• WHAT THE TASK REQUIRES: Print every line of the listing below, starting with the line that holds "Where should I click to: Click" and going on through the line that holds "588x368 pixels. At", both included, and print nothing else.

• EXCERPTED DATA:
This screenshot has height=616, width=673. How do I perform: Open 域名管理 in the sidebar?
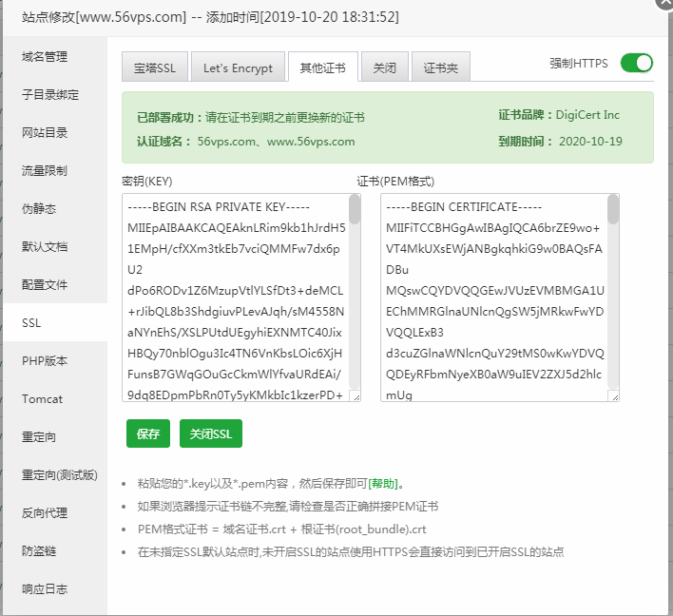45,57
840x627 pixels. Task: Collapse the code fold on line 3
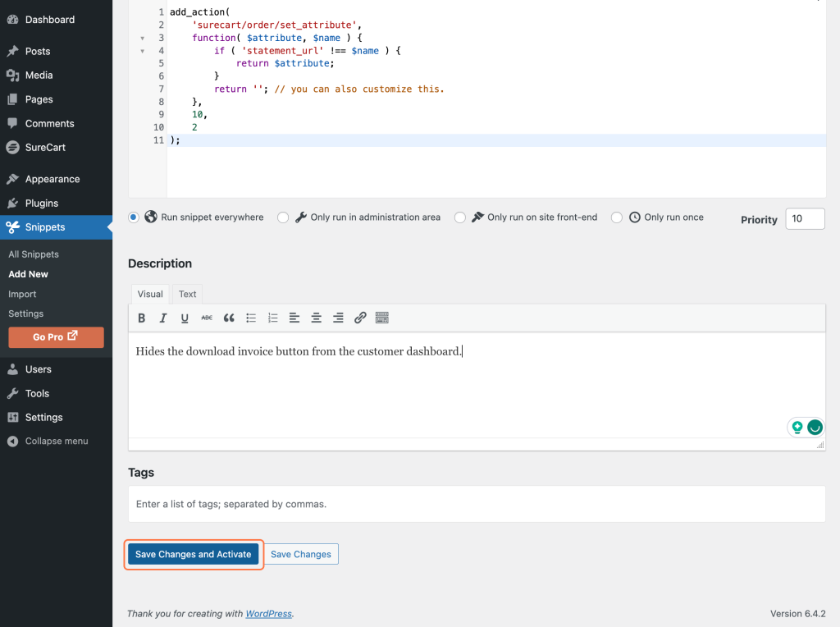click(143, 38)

* * *

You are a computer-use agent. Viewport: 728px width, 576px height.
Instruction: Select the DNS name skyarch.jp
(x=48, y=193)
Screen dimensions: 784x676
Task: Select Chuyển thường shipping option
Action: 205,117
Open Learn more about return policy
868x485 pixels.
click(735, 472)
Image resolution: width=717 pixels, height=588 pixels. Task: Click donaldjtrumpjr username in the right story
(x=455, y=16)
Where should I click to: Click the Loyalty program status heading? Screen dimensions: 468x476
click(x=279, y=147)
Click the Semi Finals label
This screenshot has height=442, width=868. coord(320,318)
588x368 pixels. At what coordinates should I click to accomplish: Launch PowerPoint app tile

==

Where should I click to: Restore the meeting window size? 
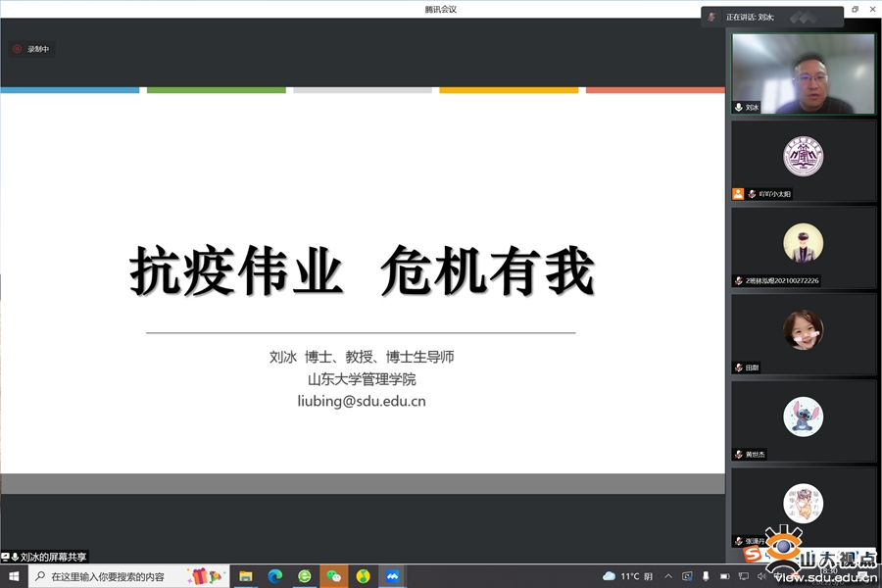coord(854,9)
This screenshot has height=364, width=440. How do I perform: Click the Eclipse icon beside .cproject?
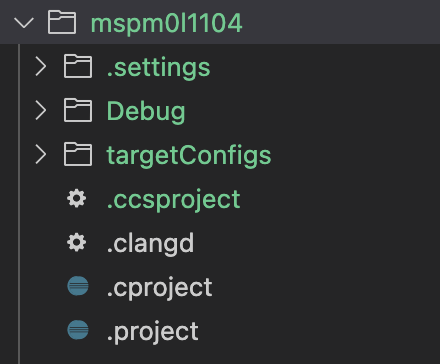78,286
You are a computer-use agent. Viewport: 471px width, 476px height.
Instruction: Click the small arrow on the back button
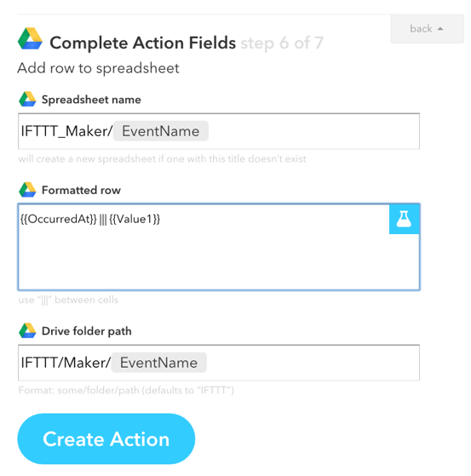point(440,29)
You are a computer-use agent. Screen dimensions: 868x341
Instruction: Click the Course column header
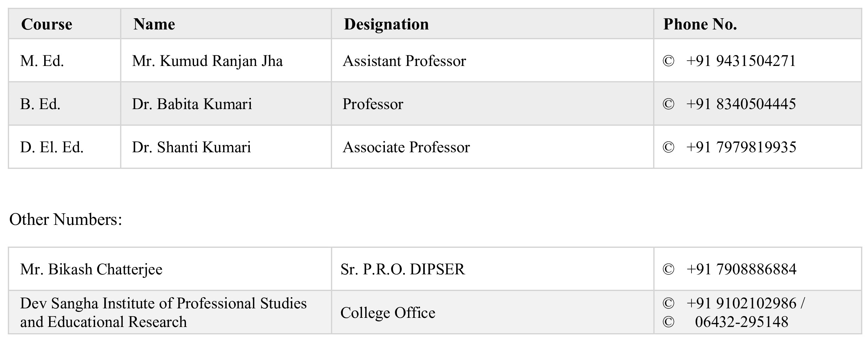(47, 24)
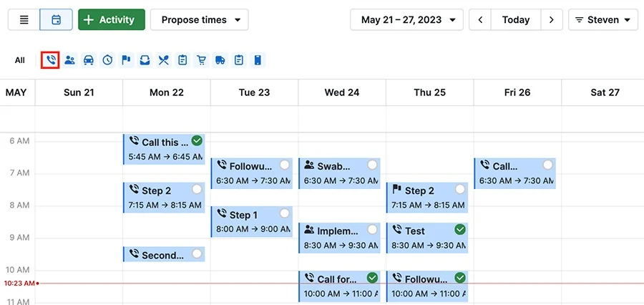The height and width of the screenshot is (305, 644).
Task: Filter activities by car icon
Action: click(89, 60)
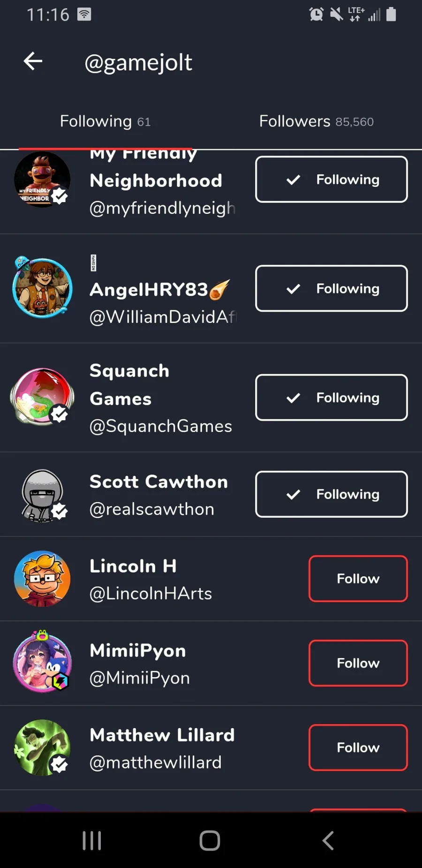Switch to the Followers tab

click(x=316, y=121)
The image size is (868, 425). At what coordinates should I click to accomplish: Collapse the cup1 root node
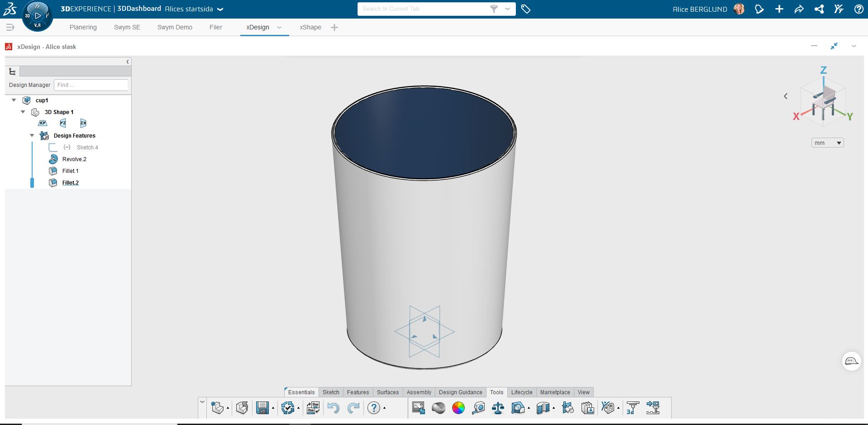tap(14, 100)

• REPLY TO THE TASK:
Where should I click to: Click the Loyalty program status heading? Screen dimensions: 468x476
click(x=279, y=147)
Click the Semi Finals label
This screenshot has height=442, width=868. coord(320,318)
588x368 pixels. At what coordinates should I click to accomplish: Launch PowerPoint app tile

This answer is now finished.